The family had moved to Allanby Street, Scunthorpe byy 1901, where William Snr worked in the ironstone mines. They were still in Allanby Street in 1911 although had moved to Ravendale Street by 1915.
On leaving school William Jnr became a clerk for the North Lincolnshire Ironworks Company. A member of the local Primitive Methodist Church he played for the Prims Cricket Team.
William enlisted, aged 17, as a territorial soldier in the Lincolnshire Regiment at Scunthorpe on 22nd April 1912. Here he joined the 5th (Territorial) Battalion, nominally the territorial battalion for the north of the county they recruited from Gainsborough, Scunthorpe, Louth and Barton-on-Humber, etc, with their headquarters and base at Grimsby. On the outbreak of war the territorial soldiers force was mobilised and William became a full-time soldier in the Machine Gun Section of the 5th Lincolnshire’s.
The 5th Lincolnshire’s went out to France on 1st March 1915. Once in France they spent a few weeks training before moving on 9th April to the front line trenches near Kemmel. Nothing they had done in their training prepared them for the horror and reality of what they found in the trenches there, disease, vermin and ‘dead bodies are even half exposed in the parados’. Another rude awaking occurred in May when they suffered several casualties when a German mine was detonated under their trenches.
In May 1915 the unit was renamed the 1/5th Battalion Lincolnshire Regiment and served as part of 138th Brigade in 46th (North Midland) Division. On the 29th June they did their first tour in the Ypres area where on the 3rd August, William received a field promotion to Lance Corporal.
On 2nd October, following a few days rest ‘out of the range of shell fire for the first time in months’ in Gonnehem, the 1/5th Lincolnshire’s marched south to join the troops engaged in the Battle of Loos. On arrival at Loos they were given the task of assaulting a heavily fortified position known as the Hohenzollern Redoubt, and a trench behind it known as ‘Fosse Trench’.
After six months in France this would be William and the Battalion’s first experience of attacking an enemy position, so they spent a few days practicing formations before finally moving into position on the afternoon of 12th October. Even this was not without it’s mishap. The guides sent to lead them to the trenches they were to occupy were not used to the area and got lost. Then too late they discovered that the weapons they had been given for the attack, rifle grenades and mills bombs, were old and useless. A discovery that would have terrible consequences the following day.

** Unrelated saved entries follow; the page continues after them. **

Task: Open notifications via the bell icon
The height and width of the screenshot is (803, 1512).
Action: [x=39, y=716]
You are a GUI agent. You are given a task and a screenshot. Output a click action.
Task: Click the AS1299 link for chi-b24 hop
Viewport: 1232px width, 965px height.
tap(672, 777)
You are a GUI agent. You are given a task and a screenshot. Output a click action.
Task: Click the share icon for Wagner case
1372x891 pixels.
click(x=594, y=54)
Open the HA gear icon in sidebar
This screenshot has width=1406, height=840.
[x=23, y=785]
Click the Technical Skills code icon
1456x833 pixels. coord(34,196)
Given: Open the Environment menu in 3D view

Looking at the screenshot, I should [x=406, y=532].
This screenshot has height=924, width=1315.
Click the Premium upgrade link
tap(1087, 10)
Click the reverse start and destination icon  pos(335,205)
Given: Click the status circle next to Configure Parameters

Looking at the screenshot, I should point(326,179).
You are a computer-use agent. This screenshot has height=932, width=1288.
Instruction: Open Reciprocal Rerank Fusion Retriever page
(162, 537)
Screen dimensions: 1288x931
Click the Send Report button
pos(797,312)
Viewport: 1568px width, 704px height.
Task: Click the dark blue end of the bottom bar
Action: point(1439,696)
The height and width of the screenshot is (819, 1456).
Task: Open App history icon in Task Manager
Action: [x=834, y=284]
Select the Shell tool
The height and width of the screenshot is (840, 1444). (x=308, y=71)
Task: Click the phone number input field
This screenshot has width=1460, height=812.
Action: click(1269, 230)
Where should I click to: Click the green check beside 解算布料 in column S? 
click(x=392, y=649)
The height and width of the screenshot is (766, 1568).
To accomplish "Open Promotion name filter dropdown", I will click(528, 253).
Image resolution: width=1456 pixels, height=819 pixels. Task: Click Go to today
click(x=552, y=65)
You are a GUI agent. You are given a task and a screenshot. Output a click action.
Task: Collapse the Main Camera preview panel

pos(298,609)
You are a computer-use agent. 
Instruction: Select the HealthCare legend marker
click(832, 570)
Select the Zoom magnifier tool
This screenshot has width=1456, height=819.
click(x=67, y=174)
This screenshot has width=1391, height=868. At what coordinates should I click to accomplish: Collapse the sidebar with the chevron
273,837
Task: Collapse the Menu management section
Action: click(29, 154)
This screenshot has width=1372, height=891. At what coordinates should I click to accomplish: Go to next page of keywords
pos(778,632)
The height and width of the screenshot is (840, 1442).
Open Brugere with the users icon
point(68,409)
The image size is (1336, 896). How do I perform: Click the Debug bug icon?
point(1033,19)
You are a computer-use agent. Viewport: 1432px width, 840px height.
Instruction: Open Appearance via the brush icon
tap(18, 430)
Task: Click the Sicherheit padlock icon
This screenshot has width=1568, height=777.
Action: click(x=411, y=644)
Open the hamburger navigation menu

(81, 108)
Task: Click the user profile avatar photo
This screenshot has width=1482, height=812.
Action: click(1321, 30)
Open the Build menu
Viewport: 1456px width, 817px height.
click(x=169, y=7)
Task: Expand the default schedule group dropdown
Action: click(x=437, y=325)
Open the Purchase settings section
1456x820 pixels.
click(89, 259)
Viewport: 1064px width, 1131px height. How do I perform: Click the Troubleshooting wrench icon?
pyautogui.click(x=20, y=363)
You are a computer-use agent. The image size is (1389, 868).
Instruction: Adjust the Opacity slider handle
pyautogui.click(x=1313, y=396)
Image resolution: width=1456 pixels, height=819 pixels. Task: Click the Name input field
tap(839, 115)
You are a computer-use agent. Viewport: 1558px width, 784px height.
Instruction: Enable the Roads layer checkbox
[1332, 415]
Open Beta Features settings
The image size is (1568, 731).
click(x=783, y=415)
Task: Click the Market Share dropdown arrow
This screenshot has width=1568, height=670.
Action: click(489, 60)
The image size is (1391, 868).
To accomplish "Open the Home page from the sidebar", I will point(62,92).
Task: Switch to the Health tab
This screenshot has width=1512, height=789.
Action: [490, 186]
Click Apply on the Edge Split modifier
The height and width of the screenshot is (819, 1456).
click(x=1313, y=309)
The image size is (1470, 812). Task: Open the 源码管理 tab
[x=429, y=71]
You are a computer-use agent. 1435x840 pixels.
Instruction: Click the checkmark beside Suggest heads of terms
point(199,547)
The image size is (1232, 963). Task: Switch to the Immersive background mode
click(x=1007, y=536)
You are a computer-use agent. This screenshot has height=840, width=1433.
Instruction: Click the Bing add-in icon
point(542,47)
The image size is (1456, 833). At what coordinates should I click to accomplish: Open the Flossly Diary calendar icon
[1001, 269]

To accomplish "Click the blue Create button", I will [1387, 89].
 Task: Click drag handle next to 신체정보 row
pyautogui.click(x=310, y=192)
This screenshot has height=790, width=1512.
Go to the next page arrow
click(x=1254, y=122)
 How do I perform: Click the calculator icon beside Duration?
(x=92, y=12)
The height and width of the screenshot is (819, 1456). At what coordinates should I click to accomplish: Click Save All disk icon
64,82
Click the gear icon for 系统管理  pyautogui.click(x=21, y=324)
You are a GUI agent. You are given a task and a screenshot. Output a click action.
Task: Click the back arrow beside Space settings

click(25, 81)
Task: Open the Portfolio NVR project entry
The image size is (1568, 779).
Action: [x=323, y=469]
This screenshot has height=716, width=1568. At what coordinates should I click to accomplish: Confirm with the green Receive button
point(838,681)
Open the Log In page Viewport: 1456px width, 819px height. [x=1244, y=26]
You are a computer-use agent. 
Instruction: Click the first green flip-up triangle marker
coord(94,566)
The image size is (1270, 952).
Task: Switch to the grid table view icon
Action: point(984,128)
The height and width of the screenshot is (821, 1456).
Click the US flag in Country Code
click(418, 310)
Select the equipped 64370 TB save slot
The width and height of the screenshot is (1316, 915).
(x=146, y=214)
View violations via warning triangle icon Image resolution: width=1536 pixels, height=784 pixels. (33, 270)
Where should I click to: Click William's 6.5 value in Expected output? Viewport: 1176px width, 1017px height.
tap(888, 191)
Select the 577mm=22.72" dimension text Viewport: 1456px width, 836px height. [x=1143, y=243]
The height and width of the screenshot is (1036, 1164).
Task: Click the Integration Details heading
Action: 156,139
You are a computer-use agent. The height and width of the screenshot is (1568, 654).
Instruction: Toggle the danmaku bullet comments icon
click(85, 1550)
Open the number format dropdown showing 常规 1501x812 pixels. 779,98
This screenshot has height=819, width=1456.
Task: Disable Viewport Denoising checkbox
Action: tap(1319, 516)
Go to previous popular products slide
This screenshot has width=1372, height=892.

Following the normal artillery barrage to cut the barbered wire and prepare the way for the advance on the Hohenzollern Redoubt, the attack began at 1.45pm with the discharge of a gas cloud towards the enemy. However as the wind was gusty some of the gas blew back into the British trenches, causing a number of casualties. The gas eventually cleared and at 2.00pm William and his colleagues were ready for their first charge ‘over the top’.
The gas had done it’s work and the troops quickly secured their first objective, the Redout itself. However beyond it where the German reserves were situated it was a different matter. Advancing over the open ground in front of the Fosse Trench they came under such heavy rifle and machine gun fire from the front and both flanks, that the lines melted away, and further advance became impossible. Suffering heavy casualties and with no officers left, the remnants of the inexperienced soldiers were eventually forced to withdraw.
The 46th Division suffered a total of 3,643 casualties in the futile attack on Hohenzollern Redoubt. That of the 1/5th Lincolnshire’s was as bad as any and as the author of their Official History wrote the attack ‘practically destroyed it for the time being as a fighting unit’. Of the 23 officers and 1850 men of the who went into their first battle, only 1 officer and 110 men came out uninjured. 12 officers were killed and 11 wounded, 175 other ranks were seriously wounded and 285 were reported killed or missing. One of whom was William Guesford. He has no known grave and is commemorated on the Loos Memorial.
William is mentioned on the Scuthorpe Roll of Honour.